Path	Component	Auth	Description
/login	Login	Public	Login page
/register	Register	Public	Registration page
/auth/verify	AuthVerify	Public	Magic link verification
/	Home	Protected	Dashboard / synthesis list
/settings	Settings	Protected	User settings
/themes	ThemeManager	Protected	Theme CRUD + source management
/generate	GenerateSynthesis	Protected	Generation trigger + progress
/synthesis/:id	SynthesisDetail	Protected	Full synthesis view
/article-history	ArticleHistory	Protected	Article history browser
/llm-logs/:jobId	LlmLogs	Protected	LLM call log viewer
/admin/providers	AdminProviders	Admin	Provider configuration
/admin/rate-limits	AdminRateLimits	Admin	Rate limit configuration
/admin/users	AdminUsers	Admin	User management

3. Database Schema

3.1 `users`

Column	Type	Constraints
id	UUID	PK, DEFAULT gen_random_uuid()
email	TEXT	NOT NULL, UNIQUE
display_name	TEXT	nullable
role	TEXT	NOT NULL, DEFAULT 'user', CHECK (user/admin)
created_at	TIMESTAMPTZ	NOT NULL, DEFAULT now()
updated_at	TIMESTAMPTZ	NOT NULL, DEFAULT now()

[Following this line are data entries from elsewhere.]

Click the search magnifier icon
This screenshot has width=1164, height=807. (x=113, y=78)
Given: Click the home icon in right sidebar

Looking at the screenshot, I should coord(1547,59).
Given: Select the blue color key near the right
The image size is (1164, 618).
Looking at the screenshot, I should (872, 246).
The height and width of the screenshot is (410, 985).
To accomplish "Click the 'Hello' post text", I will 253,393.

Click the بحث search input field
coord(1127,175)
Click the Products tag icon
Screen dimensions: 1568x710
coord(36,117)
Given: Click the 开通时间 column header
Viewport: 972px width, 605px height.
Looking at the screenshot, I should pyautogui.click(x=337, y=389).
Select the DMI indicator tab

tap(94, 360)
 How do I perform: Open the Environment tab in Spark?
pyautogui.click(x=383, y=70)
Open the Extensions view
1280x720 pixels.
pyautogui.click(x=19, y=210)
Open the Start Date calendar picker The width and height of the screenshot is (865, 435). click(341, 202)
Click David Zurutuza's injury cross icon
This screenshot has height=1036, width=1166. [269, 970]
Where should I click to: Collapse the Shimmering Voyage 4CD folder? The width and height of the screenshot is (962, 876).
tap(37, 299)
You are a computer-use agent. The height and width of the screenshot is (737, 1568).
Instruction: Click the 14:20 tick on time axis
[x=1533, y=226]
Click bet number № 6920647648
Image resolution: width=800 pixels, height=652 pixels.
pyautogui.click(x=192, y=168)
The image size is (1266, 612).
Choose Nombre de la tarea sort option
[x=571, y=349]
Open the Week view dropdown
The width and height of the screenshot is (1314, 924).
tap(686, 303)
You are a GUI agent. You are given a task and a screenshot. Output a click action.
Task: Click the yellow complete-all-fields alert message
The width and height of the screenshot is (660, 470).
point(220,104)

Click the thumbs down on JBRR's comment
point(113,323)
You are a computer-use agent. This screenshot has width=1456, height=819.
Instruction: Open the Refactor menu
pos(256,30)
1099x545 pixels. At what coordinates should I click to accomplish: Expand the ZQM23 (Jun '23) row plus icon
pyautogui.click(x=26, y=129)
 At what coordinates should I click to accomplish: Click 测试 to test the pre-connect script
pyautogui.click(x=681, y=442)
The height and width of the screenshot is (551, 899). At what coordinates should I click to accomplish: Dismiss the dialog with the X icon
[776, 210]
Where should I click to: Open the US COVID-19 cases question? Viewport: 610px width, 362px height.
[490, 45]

Indexes: idx_users_email on (email).

3.2 `sessions`

Column	Type	Constraints
session_hash	TEXT	PK (SHA-256 of raw token)
user_id	UUID	NOT NULL, FK users(id) CASCADE
created_at	TIMESTAMPTZ	NOT NULL, DEFAULT now()
expires_at	TIMESTAMPTZ	NOT NULL
last_active_at	TIMESTAMPTZ	NOT NULL, DEFAULT now()
ip_address	TEXT	nullable
user_agent	TEXT	nullable

Indexes: idx_sessions_user_id, idx_sessions_expires_at.

3.3 `magic_tokens`

Column	Type	Constraints
id	UUID	PK, DEFAULT gen_random_uuid()
email	TEXT	NOT NULL
token_hash	TEXT	NOT NULL, UNIQUE
created_at	TIMESTAMPTZ	NOT NULL, DEFAULT now()
expires_at	TIMESTAMPTZ	NOT NULL
used	BOOLEAN	NOT NULL, DEFAULT false

Indexes: idx_magic_tokens_email, idx_magic_tokens_expires.

3.4 `settings`

Per-user pipeline configuration. One row per user (user_id is the PK).

Column	Type	Constraints
user_id	UUID	PK, FK users(id) CASCADE
max_articles_per_source	INTEGER	NOT NULL, DEFAULT 3
max_links_per_source	INTEGER	NOT NULL, DEFAULT 8
use_brave_search	BOOLEAN	NOT NULL, DEFAULT false
article_history_days	INTEGER	NOT NULL, DEFAULT 90
batch_size	INTEGER	NOT NULL, DEFAULT 5
source_extraction_window	INTEGER	NOT NULL, DEFAULT 3
search_agent_behavior	TEXT	NOT NULL, DEFAULT ''
ai_provider	TEXT	NOT NULL, DEFAULT ''
ai_model	TEXT	NOT NULL, DEFAULT ''
ai_model_websearch	TEXT	NOT NULL, DEFAULT ''
rate_limit_max_requests	INTEGER	nullable
rate_limit_time_window_seconds	INTEGER	nullable
updated_at	TIMESTAMPTZ	NOT NULL, DEFAULT now()

3.5 `themes`

Per-user topic configurations with content settings.

Column	Type	Constraints
id	UUID	PK, DEFAULT gen_random_uuid()
user_id	UUID	NOT NULL, FK users(id) CASCADE
name	TEXT	NOT NULL
theme	TEXT	NOT NULL (search topic)
categories	JSONB	NOT NULL, DEFAULT '[]'
max_items_per_category	INTEGER	NOT NULL, DEFAULT 4
max_age_days	INTEGER	NOT NULL, DEFAULT 7
summary_length	INTEGER	NOT NULL, DEFAULT 3
created_at	TIMESTAMPTZ	NOT NULL, DEFAULT now()
updated_at	TIMESTAMPTZ	NOT NULL, DEFAULT now()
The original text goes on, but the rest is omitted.